# pgvector

> An open-source Postgres extension that adds a vector type and HNSW/IVFFlat indexes for similarity search inside your existing database.

pgvector turns Postgres into a vector database: it adds a vector column type, distance operators, and HNSW/IVFFlat indexes so you can run similarity search next to your relational data, with full SQL filtering and transactions — no separate vector store to operate.

Website: https://github.com/pgvector/pgvector

pgvector is an open-source extension that gives Postgres a native `vector` type, distance operators, and approximate-nearest-neighbour indexes. With it, your embeddings live **in the same database as your relational data** — searchable with ordinary SQL, filterable with `WHERE`, and consistent inside the same transaction. For a large share of RAG and semantic-search workloads, that means there's no separate vector database to deploy, sync, or back up.
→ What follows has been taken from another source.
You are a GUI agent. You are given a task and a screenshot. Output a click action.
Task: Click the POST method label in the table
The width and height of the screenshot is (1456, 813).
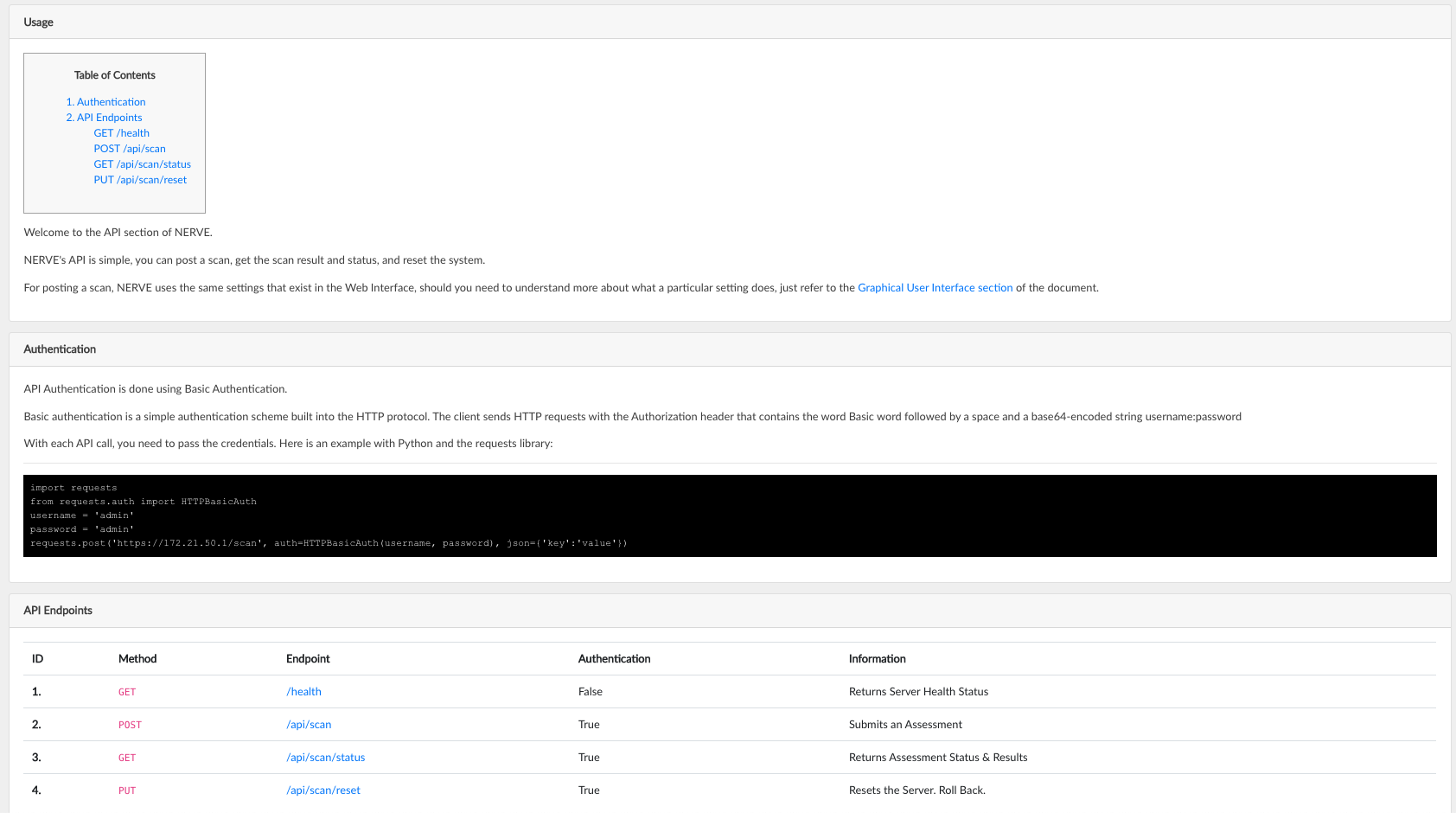130,725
It is aimed at teams who already run Postgres and want vector search without adding a system. You install the extension, add a `vector` column, build an index, and query with the distance operators — the rest of your schema, joins, and tooling keep working as they always did.

## Highlights

- **Vector types in Postgres** — `vector`, `halfvec` (half-precision), and `sparsevec`, with distance operators for L2 (`<->`), cosine (`<=>`), and inner product (`<#>`).
- **HNSW & IVFFlat indexes** — HNSW for high recall and low latency, IVFFlat for smaller memory footprints; both expose tuning parameters for the recall/speed trade-off.
- **SQL-native filtering** — combine similarity search with any `WHERE` clause, join, or `ORDER BY` — no separate metadata-filter API to learn.
- **Transactional & consistent** — inserts and updates to vectors are ACID, just like the rest of your data.
- **Scales further with extensions** — `pgvectorscale` adds StreamingDiskANN and better quantization to push past in-memory limits while staying in Postgres.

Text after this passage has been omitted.